The last stage is a different kind of wealth accumulation, one that Collins calls "hyper extraction" to describe how the wealthy have come to affect nearly every single part of an Americans' routine activities largely through capital management, which allows wealthy individuals to invest in private companies.
"Private equity is searching for those corners of the economy where they can squeeze things a little bit harder," Collins said. "One thing I don't think people comprehend is these billionaire private-equity funds are what happens when so much wealth is accumulated in so few hands, and they can essentially pivot and say, 'Where else can we generate returns out of the economy?' Healthcare? Great. Mobile home parks? These people can't go anywhere, [so] you can boost their expenses."
Tangible Effects
The results of this inequality go beyond the wealth getting wealthier. It's about people spending additional funds for their healthcare, rent and vet bills without seeing any meaningful wage increases. And Collins said the suffering and anger of this kind of society can lead to serious unrest.
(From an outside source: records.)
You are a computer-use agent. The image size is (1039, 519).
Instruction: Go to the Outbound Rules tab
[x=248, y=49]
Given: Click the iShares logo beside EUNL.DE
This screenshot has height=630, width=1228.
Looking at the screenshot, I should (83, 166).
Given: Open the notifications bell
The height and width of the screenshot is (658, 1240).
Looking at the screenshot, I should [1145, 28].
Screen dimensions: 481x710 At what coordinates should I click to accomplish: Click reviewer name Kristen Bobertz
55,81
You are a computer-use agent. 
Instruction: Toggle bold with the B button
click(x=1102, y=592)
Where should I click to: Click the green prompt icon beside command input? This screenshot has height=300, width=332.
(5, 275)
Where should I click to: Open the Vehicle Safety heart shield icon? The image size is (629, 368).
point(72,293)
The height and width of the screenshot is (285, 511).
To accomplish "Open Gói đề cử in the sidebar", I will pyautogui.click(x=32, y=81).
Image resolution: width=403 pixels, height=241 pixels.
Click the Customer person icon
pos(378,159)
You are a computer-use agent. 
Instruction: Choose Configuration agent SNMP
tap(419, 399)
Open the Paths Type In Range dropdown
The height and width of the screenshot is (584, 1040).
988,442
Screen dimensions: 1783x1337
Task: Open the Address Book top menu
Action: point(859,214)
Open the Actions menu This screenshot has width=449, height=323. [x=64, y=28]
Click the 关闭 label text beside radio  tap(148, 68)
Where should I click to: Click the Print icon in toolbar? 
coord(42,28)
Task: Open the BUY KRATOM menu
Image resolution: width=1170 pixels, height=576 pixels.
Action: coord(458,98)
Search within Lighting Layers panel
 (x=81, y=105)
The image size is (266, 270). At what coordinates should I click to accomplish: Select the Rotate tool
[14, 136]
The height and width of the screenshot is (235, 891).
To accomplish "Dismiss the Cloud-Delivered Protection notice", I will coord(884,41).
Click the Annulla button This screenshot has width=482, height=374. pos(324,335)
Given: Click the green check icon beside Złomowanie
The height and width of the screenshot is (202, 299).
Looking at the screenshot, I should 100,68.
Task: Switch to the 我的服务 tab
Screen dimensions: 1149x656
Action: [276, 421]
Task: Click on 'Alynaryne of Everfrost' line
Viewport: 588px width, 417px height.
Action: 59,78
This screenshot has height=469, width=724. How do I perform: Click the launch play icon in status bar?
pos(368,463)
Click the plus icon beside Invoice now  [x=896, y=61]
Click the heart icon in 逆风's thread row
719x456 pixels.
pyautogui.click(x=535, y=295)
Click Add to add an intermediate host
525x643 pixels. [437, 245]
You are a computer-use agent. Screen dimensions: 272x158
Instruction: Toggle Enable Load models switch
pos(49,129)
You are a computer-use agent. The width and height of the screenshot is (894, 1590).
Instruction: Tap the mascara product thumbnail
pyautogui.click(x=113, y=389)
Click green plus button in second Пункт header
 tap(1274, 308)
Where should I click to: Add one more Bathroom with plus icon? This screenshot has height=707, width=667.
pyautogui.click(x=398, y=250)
"The most powerful affluent rulers understand people are being left behind [and] are financially struggling," Collins said, adding that conservative politicians have been good at tapping into a potent "fake grassroots movement".
Policy Situation
The contradiction, Collins points out in his book, is that political leaders have appointed a series of billionaires to administrative posts. Along with tech billionaires who had short yet influential roles overseeing massive cuts to the federal workforce, other important roles for commerce, treasury, education and the interior are also all billionaires.
This political landscape, along with help from legislative supporters, helped pass significant fiscal policies, which will make lasting reductions for the wealthy and corporations.
Future Solutions
While government groups continue to argue that foreign entry and bad trade agreements are the source of everyone's economic problems, "the question becomes: Will the alternative political group, which has also been influenced by the billionaires and big money, be able to effectively tackle the underlying harms?" Collins said.
Progressive politicians, he argues, know what policies are needed to "change wealth distribution", including significant reforms to the tax system, boosting the minimum wage and empowering worker groups.
"It was so, so close, and the legislation really did represent the will of the bulk of people who really want lawmakers to fix some of these critical challenges," Collins said. "Oligarchic power is not about developing so much as stopping. It's easier to block than it is to make something substantial take place, but the institutional knowledge is there. We know what that looks like."
Collins is hopeful that there can be change, but said it would require sustained political momentum.
"It may be sooner than expected that the balance shifts, and then it really is about sustaining a continuous public campaign to make progress on this profound imbalance we're living in," he said. "We can address this. It is solvable."